Saved entries:
━━━━━━━━━━━━━━━━

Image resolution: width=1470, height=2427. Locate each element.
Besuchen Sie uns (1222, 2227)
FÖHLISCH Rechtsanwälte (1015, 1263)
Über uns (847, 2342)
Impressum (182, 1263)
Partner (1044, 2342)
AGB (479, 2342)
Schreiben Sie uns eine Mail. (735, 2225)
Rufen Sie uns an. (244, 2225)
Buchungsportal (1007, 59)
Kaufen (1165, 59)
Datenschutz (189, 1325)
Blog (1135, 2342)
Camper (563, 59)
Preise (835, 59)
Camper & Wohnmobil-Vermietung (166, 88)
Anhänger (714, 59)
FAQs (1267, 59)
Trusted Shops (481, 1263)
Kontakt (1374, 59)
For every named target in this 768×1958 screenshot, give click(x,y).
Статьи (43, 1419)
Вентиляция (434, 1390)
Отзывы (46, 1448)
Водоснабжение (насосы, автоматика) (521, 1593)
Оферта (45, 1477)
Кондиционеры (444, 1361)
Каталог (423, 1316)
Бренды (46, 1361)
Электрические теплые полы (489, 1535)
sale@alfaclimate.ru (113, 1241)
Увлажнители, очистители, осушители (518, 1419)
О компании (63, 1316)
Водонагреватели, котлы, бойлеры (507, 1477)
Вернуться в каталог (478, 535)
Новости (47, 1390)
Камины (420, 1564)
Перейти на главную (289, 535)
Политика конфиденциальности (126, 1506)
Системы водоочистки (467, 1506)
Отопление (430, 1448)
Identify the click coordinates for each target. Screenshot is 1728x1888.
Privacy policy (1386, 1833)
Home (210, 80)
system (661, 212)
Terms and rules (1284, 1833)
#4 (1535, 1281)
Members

━━━━━━━━━━━━━━━━

Task:
Reply with the lines from the first line of the entries through the line that contains "Anhänger (714, 59)", repeated exactly with both ends kept, and with nothing else.

Response below:
Image resolution: width=1470, height=2427. Locate each element.
Besuchen Sie uns (1222, 2227)
FÖHLISCH Rechtsanwälte (1015, 1263)
Über uns (847, 2342)
Impressum (182, 1263)
Partner (1044, 2342)
AGB (479, 2342)
Schreiben Sie uns eine Mail. (735, 2225)
Rufen Sie uns an. (244, 2225)
Buchungsportal (1007, 59)
Kaufen (1165, 59)
Datenschutz (189, 1325)
Blog (1135, 2342)
Camper (563, 59)
Preise (835, 59)
Camper & Wohnmobil-Vermietung (166, 88)
Anhänger (714, 59)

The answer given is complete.